According to a new Ponemon Institute survey, the cost of U.S. data breaches continues to rise, reaching an average cost of $7.2 million in 2010, up 7% from $6.8 million the previous year. The cost has increased every year since the first survey was released in 2006.
The two big issues driving this segment are how you protect data that you own but don't manage (for example, data in the cloud) and how you understand all the things that are connected to you (identity), says Paul Simmonds, co-founder and board member of the Jericho Forum. While there are lots of really good things happening out there in protecting data, “identity is a mess,” he adds. “Identity is what is holding us up as an industry from making good risk-based decisions. So Jericho did what it did best--ignored the technology and took it up two levels, to what is the root level, and that's the principles.”

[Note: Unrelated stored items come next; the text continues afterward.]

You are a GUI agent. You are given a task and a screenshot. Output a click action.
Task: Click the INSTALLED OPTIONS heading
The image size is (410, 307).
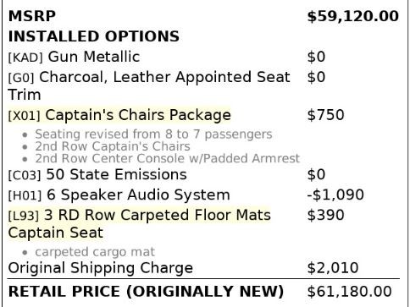coord(94,36)
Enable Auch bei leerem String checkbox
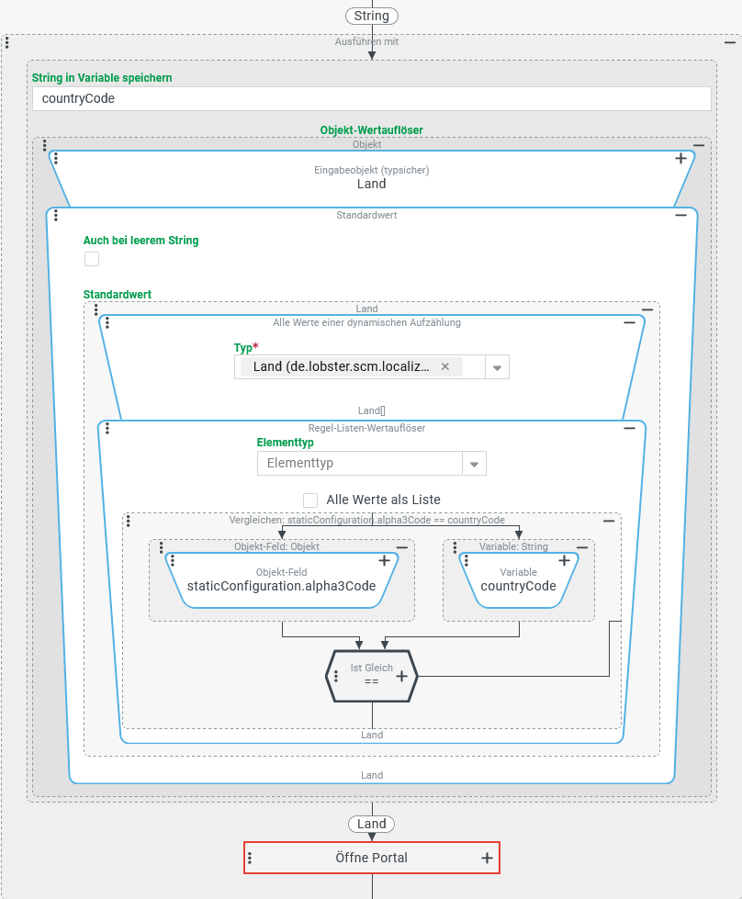742x899 pixels. (x=92, y=259)
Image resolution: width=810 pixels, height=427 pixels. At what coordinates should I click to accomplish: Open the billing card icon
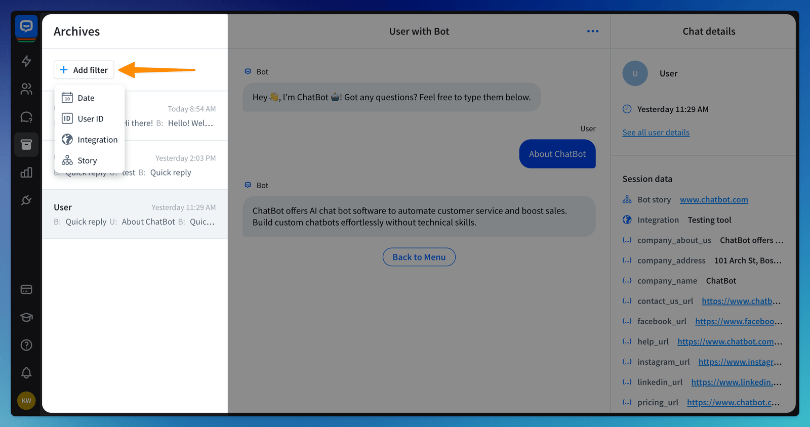pyautogui.click(x=26, y=289)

There is a fundamental problem with the traditional approach to identity and access management (IAM), says Simmonds. “It's wrong ... you have to separate identity and access management; what sits in the middle is entitlement.”

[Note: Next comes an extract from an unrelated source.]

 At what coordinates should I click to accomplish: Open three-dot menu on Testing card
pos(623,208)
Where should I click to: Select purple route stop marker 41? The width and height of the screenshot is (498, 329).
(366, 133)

The other problem is the belief in the bigger the better. “The days of big government databases are very flawed, and the concept it's going to scale doesn't work,” Simmonds says. What is relatively simple and secure with a 50- to 100-person company doesn't work when scaled up to 20,000 or 100,000 people, he says. “You have a whole bunch of people sitting there trying to glue this together with custom glue … it's very expensive and doesn't work.”